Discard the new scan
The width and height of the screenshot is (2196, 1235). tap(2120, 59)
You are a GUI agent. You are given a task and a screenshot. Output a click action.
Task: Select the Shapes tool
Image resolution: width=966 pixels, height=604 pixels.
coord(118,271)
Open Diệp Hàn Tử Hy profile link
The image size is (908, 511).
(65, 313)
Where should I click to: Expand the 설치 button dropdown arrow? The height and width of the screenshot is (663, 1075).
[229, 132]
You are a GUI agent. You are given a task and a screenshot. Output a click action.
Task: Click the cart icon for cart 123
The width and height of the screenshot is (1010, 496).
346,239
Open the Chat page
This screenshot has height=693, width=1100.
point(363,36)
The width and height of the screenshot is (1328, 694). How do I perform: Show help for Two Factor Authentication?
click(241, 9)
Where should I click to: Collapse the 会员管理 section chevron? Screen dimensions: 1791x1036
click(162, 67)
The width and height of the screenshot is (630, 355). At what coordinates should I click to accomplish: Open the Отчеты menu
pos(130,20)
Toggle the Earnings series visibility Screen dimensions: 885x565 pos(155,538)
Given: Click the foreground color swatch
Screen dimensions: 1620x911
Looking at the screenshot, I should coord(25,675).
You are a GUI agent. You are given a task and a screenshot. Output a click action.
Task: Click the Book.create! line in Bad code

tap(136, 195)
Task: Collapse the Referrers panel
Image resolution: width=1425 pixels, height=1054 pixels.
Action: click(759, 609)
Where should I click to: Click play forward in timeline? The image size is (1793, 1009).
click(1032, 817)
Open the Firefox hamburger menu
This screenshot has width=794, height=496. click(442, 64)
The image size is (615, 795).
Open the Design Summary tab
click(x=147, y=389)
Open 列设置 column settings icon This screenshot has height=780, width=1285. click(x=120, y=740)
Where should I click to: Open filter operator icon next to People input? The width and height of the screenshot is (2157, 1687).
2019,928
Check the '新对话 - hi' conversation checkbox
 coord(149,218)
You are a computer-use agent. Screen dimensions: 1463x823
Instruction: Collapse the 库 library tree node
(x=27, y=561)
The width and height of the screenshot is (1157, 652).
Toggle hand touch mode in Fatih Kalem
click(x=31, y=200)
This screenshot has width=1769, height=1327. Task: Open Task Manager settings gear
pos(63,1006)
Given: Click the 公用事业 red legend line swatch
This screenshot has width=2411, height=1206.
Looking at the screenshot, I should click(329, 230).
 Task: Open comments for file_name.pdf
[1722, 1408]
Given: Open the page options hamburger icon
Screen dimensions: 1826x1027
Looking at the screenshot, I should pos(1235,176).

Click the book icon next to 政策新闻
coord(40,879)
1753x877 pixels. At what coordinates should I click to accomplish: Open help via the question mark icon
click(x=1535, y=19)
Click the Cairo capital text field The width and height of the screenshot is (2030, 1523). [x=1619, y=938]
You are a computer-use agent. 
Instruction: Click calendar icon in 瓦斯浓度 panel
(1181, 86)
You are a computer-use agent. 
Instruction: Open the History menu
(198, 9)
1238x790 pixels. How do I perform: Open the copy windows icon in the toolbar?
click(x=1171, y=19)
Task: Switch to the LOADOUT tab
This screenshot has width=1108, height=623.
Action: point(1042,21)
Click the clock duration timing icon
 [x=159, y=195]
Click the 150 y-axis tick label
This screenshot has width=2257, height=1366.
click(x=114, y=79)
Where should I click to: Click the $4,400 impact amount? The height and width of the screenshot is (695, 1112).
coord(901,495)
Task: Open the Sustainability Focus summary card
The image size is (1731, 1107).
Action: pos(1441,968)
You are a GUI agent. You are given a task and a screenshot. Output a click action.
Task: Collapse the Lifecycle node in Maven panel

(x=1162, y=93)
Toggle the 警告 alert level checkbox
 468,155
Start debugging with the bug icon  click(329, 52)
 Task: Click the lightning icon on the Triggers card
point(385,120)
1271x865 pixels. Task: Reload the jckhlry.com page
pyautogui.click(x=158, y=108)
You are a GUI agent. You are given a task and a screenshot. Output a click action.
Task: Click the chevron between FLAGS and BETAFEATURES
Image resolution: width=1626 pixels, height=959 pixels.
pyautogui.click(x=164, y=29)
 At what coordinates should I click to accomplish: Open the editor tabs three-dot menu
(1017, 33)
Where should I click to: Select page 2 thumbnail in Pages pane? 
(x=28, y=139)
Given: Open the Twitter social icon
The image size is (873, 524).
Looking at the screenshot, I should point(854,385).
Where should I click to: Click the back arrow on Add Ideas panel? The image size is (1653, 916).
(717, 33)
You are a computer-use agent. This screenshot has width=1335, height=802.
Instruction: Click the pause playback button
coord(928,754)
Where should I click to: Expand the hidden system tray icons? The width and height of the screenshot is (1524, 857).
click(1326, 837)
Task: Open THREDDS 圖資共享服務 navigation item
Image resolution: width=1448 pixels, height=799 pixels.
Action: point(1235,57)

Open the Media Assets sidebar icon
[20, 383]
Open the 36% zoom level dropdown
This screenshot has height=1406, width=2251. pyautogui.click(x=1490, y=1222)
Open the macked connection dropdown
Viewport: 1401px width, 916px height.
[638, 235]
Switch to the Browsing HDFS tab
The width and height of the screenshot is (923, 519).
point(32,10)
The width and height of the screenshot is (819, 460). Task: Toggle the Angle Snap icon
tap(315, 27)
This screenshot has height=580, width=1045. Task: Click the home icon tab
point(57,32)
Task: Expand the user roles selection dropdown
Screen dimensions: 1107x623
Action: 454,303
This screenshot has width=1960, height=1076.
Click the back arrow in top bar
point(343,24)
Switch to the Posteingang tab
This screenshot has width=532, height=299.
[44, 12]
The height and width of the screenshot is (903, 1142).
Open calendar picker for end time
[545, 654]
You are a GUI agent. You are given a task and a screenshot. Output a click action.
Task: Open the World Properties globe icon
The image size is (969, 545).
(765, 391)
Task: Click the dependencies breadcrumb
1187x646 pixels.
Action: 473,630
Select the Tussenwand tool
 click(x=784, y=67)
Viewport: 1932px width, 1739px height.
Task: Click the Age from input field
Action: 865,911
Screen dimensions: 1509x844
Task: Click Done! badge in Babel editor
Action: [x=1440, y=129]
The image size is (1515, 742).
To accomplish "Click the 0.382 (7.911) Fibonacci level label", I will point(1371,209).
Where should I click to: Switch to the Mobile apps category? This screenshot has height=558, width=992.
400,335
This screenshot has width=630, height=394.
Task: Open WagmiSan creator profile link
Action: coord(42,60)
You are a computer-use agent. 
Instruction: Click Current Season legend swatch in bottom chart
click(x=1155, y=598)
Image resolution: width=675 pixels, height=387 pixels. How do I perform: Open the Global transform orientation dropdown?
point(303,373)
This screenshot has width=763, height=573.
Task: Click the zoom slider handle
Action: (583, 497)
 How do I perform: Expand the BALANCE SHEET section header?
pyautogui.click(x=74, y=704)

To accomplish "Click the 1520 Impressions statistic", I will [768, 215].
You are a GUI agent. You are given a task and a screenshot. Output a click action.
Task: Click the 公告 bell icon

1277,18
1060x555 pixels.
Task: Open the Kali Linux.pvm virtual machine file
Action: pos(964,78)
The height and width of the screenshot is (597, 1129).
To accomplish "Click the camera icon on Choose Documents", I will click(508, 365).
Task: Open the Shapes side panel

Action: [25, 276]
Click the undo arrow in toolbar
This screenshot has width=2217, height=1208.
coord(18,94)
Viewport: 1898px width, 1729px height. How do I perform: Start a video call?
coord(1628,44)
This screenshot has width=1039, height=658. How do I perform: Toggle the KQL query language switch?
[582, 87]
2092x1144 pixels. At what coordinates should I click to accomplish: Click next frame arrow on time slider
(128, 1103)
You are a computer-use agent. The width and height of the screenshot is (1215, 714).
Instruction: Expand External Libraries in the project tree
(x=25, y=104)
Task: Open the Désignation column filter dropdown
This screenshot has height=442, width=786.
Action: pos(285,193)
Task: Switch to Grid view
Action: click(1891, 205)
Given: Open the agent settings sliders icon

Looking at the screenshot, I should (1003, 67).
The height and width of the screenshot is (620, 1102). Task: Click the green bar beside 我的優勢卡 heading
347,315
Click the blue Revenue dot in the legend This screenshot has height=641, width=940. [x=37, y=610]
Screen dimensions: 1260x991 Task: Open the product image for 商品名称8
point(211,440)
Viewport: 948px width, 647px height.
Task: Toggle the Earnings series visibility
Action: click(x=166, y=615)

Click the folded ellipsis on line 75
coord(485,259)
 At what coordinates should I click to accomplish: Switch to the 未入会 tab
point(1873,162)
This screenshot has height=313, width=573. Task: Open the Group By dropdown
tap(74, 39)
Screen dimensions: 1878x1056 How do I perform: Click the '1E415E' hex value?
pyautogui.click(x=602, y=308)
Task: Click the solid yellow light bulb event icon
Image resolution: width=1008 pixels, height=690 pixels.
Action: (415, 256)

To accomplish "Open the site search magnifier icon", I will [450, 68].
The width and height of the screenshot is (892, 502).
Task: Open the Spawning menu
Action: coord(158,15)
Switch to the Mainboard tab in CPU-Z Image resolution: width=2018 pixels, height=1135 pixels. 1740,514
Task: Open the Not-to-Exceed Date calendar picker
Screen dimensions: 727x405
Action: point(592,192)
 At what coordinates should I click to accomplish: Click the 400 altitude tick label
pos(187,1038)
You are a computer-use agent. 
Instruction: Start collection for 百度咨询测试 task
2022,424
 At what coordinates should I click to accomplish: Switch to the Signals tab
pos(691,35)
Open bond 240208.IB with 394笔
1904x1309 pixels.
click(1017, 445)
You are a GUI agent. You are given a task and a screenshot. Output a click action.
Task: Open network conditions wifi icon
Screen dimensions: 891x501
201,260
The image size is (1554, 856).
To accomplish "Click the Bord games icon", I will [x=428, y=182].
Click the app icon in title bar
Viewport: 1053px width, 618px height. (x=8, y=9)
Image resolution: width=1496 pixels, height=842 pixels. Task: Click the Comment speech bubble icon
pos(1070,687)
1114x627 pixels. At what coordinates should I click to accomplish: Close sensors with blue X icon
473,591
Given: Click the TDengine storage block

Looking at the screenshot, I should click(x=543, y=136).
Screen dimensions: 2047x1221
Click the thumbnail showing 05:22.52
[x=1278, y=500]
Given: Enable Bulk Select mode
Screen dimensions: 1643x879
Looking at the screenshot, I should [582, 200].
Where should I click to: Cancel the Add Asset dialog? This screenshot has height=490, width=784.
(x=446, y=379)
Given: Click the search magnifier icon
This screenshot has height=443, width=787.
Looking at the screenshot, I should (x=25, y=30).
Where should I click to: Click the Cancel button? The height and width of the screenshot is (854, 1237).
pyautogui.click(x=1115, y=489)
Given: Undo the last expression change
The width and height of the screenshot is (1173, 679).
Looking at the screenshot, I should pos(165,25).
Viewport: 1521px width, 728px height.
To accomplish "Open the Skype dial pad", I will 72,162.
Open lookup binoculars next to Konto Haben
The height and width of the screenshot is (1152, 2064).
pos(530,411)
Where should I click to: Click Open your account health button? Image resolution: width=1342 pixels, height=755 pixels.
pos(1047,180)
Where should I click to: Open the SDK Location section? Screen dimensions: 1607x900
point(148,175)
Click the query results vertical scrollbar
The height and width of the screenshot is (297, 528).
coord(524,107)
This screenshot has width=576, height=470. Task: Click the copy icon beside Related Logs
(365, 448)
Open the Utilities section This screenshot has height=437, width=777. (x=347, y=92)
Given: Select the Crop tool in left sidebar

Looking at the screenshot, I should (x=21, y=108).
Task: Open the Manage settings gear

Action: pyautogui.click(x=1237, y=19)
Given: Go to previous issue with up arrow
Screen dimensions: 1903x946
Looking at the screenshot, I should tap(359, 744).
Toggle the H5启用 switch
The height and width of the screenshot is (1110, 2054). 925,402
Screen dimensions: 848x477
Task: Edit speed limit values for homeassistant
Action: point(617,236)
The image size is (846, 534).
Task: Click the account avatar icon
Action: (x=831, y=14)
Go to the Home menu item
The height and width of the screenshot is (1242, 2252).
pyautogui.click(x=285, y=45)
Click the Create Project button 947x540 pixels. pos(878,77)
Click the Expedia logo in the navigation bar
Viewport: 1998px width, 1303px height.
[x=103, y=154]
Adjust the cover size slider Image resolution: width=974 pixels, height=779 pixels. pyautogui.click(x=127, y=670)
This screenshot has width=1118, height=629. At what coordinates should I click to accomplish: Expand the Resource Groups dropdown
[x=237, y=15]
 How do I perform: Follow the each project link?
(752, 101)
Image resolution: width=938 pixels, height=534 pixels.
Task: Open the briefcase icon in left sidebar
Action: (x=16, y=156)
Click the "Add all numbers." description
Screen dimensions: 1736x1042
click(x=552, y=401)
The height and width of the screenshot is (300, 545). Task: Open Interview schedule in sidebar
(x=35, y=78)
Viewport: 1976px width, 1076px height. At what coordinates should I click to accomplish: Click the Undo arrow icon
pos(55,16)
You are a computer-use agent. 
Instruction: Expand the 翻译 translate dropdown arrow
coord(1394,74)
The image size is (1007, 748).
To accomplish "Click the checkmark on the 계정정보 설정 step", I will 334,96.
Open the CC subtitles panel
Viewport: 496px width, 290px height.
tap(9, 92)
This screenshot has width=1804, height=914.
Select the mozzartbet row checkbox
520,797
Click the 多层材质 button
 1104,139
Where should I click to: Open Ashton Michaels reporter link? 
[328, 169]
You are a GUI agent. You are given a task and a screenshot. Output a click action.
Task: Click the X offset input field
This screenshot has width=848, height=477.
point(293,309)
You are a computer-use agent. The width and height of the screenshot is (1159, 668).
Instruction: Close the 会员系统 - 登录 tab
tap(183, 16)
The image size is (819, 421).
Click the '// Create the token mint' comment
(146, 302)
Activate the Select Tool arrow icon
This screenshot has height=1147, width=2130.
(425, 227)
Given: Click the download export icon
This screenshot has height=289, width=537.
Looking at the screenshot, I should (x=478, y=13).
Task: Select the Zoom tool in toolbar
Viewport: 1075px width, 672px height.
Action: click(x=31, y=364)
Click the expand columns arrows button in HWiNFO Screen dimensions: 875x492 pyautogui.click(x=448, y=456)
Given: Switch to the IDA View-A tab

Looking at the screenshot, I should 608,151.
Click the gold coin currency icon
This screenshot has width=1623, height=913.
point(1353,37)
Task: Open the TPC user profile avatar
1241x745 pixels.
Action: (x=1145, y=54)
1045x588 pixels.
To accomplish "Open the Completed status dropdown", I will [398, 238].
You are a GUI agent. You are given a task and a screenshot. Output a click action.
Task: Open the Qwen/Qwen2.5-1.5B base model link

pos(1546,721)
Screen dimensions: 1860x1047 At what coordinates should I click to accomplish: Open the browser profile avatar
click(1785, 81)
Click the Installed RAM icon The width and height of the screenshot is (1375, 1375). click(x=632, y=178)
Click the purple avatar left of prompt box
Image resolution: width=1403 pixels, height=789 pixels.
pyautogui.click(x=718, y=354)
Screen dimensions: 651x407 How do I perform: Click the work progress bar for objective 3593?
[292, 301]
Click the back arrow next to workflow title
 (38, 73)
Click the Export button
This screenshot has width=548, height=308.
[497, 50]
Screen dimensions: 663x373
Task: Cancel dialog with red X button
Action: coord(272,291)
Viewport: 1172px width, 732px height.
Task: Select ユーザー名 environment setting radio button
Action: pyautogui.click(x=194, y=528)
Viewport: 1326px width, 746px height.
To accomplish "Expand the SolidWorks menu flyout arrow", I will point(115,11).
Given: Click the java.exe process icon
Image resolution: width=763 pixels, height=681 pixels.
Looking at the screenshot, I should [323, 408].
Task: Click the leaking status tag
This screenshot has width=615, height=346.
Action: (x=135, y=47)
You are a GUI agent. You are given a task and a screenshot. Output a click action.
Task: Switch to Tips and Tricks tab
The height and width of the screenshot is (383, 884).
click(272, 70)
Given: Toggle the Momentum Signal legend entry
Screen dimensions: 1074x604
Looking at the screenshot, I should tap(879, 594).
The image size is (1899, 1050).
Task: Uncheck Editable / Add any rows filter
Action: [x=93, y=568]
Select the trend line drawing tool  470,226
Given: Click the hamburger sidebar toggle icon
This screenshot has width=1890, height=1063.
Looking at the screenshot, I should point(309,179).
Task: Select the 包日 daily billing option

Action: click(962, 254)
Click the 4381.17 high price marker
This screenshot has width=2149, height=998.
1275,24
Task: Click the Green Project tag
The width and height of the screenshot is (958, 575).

## Task item
Having output the line that contains "Given: Click the foreground color swatch", stop. Every line before it, back to the first line of the data, must be reproduced exactly.

## Answer
Discard the new scan
The width and height of the screenshot is (2196, 1235). tap(2120, 59)
You are a GUI agent. You are given a task and a screenshot. Output a click action.
Task: Select the Shapes tool
Image resolution: width=966 pixels, height=604 pixels.
coord(118,271)
Open Diệp Hàn Tử Hy profile link
The image size is (908, 511).
(65, 313)
Where should I click to: Expand the 설치 button dropdown arrow? The height and width of the screenshot is (663, 1075).
[229, 132]
You are a GUI agent. You are given a task and a screenshot. Output a click action.
Task: Click the cart icon for cart 123
The width and height of the screenshot is (1010, 496).
346,239
Open the Chat page
This screenshot has height=693, width=1100.
point(363,36)
The width and height of the screenshot is (1328, 694). How do I perform: Show help for Two Factor Authentication?
click(241, 9)
Where should I click to: Collapse the 会员管理 section chevron? Screen dimensions: 1791x1036
click(162, 67)
The width and height of the screenshot is (630, 355). At what coordinates should I click to accomplish: Open the Отчеты menu
pos(130,20)
Toggle the Earnings series visibility Screen dimensions: 885x565 pos(155,538)
Given: Click the foreground color swatch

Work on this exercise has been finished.